Gleydson Carvalho (25 April, 1982 – 7 August, 2015) was a Brazilian radio talk show host and journalist for Radio Liberdade FM. He was known for his attacks on local government corruption. Carvalho was killed after being shot in the head and chest multiple times while on air by unidentified gunmen.

Personal 
Gleydson Carvalho was born in Brazil on 25 April, 1982. During his career as a radio DJ, Carvalho came into prominence for frequently speaking out against political corruption during airtime. Carvalho was well known for his long-standing campaign against government corruption. Gleydson worked in Camocim, Ceará, Brazil.

During his school days, Gleydson studied, in Caucaia-Ce, at EEM Eliezer de Freitas Guimarães, was President of the Student Union (GEEF-Grêmio Estudantil Eliezer de Freitas) along with friends Alexsandro Bezerra, Aristoteles Aguiar, Rafael Braga, and among others , it was for the good and always for the maintenance of the rights of all.

━━━━━━━━━━

◆ **Task instructions**
a) Using the passage on Gleydson Carvalho, decide whether each statement agrees with it. Answer yes or no for each, and quote the deciding words: (i) Carvalho worked in Camocim, Ceará. (ii) The gunmen who killed Carvalho were identified. (iii) Carvalho served as President of the Student Union at his school.
b) Summarize the passage on Gleydson Carvalho in two sentences.
c) Carry on the passage on Gleydson Carvalho from its final sentence.

◆ **Given information**

━━━━━━━━━━

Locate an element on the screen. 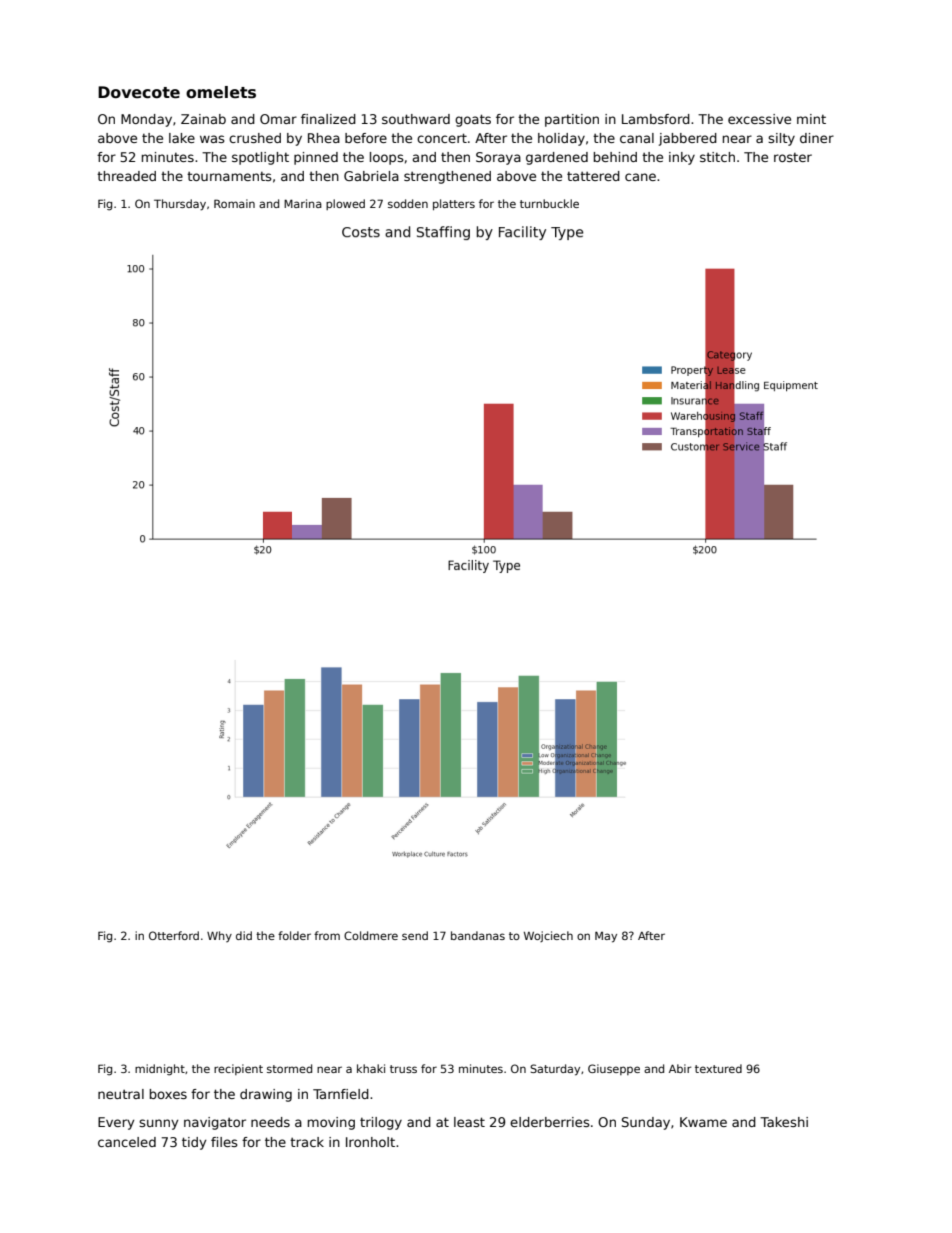  Lambsford is located at coordinates (656, 119).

━━━━━━━━━━

◆ **Task answers**
a)
(i) Yes: "Gleydson worked in Camocim, Ceará, Brazil."
(ii) No: "by unidentified gunmen."
(iii) Yes: "was President of the Student Union"

b) Gleydson Carvalho (1982–2015) was a Brazilian radio talk show host and journalist for Radio Liberdade FM who worked in Camocim, Ceará, and was known for speaking out against local government corruption on air. He was killed while on air when unidentified gunmen shot him multiple times in the head and chest.

c)
Career 
Gleydson Carvalho was a radio talk show host for Radio Liberdade FM. Carvalho was known for professing his strong political views while hosting his show and had received many death threats on his Facebook page. His career was made by the amount of political views and opinions he put into his show. Gleydson Carvalho was so popular he had his own show at lunchtime.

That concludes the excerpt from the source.